There is a fundamental disconnect between consumer marketplace valuations in the public and private markets. Last week, I wrote about the public-private valuation discrepancy for consumer internet companies broadly speaking. This week, I wanted to take a closer look at consumer marketplace businesses in particular - let's look at 6 key metrics to see what makes these businesses tick.
In the following chart I plotted enterprise value for my index of consumer marketplaces. Note that in the private markets we are used to looking at equity value. Enterprise value is equity value minus net cash, so the equity value here would actually be a bit higher in most cases.
What quickly becomes apparent is that many of these companies aren't worth as much as most people perceive them to be. Outside of eBay, now worth $28B post PayPal spin-out, the only $10B heavyweight is TripAdvisor. In the private markets, multi-billion dollar valuations are now the norm, yet monster businesses such as LendingClub, Zillow and Just-Eat are worth a reasonable $4-5B. Shockingly, interesting companies such as HomeAway, GrubHub and Yelp would rank pretty low on WSJ's list of billion dollar companies. Rounding out the rear are Etsy, Shutterstock, TrueCar, Angie's List and Care.com, companies that have recently fallen out of favor with public investors.
Looking at enterprise value alone doesn't tell you very much. The next logical step is to look at valuation multiples, namely EV / 2016 revenue. You won't see any 10x multiples here - the median is actually just 3.6x. So what's going on here? Are these businesses not as exciting as their private market peers? Is there less potential upside? Let's drill down further to try and answer these questions.
Valuation multiples alone don't tell the whole story since they don't take into account growth rates. Below, I tabulated the revenue growth rates for each company going back as far as 2007 where available. eBay and HomeAway have been growing at a steady 10-20% annually in recent years. TripAdvisor, Just-Eat, GrubHub, Shutterstock, Yelp and Etsy have all been growing at a healthy 25-50% growth rate. Angie's List and Care.com have significantly decelerated while Zillow has done the opposite. Zillow has actually accelerated to over 100% growth this year though much of that is due to their giant acquisition of Trulia. LendingClub is also very impressive, growing 100-200% over the past few years though now slowing a bit as the business matures. In aggregate, while most of these marketplaces are still growing at a healthy clip off of a big revenue base, growth has decelerated over time which is totally understandable. This is one of the reasons why multiples have compressed in recent years and you no longer see 10x+ revenue multiples.
NTM Revenue Multiples Over Time
So how have multiples changed over time? The below chart shows EV / NTM revenue multiples going back 3 years. As you can see, there was a time when many businesses earned a 10x+ forward revenue multiple. Zillow, Yelp, TripAdvisor and a few others hit the mark 1-2 years ago. Multiples have clearly come down since then due to a combination of slowing growth and general tech multiple corrections in the market. Businesses don't just get 10x multiples because they are exciting companies in big markets, they get that multiple because investors are paying forward for high growth. Over time, companies effectively grow into their multiples which generally contract to reflect updated investor sentiment (which can rapidly change).
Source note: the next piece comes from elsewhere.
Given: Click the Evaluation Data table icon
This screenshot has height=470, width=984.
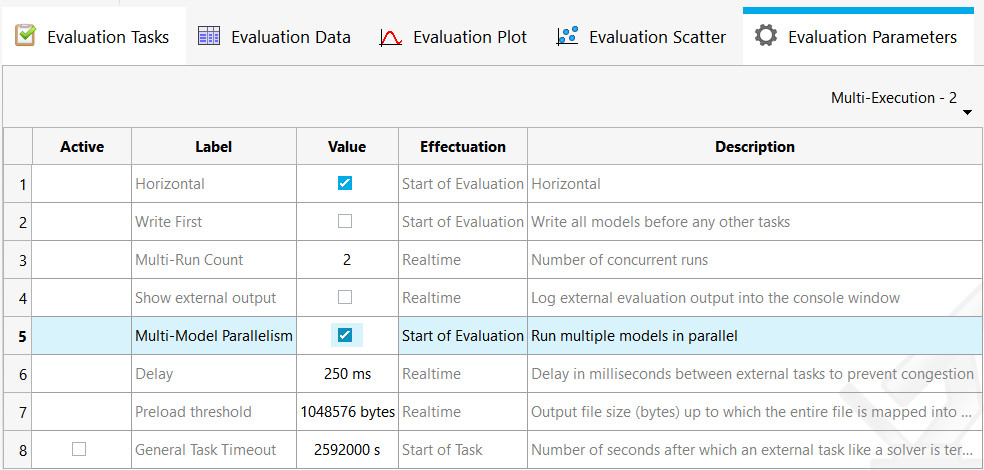Looking at the screenshot, I should point(209,37).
It's worth touching on EBITDA margins to round things out. EBITDA margins for traditional two-sided marketplaces tend to be really good. The median is 20% with best-in-class marketplaces generating upwards of 25-35% EBITDA margin. These are cash generating machines that are able to use their profits to continue fueling growth. This profitability is particular impressive when compared to high cash burn private consumer start-ups.
Time to IPO
It's also worth pointing out that many of the above companies took a long time to go public. The median time to IPO is 9 years. Angie's List, Just-Eat and TripAdvisor (spin-out) all took over 10 years to hit the public markets! Additionally, most of these companies went public as soon as they could justify it, thus they weren't even all that big at IPO in terms of market cap. I remember working on Zillow's IPO in my investment banking days - they raised $70M of proceeds with only a $600M valuation or so, a mid-sized private round by today's standards!
I'm a huge fan of many marketplace businesses in the private sphere. Many of these businesses certainly deserve a premium valuation and I expect some of them to be successful public companies in time. However, looking at the above data is very sobering. What I see are large scale, profitable and fast growing marketplace businesses in exciting markets that are worth shockingly little relative to private comps. I'm both excited and scared to see how things will shake out.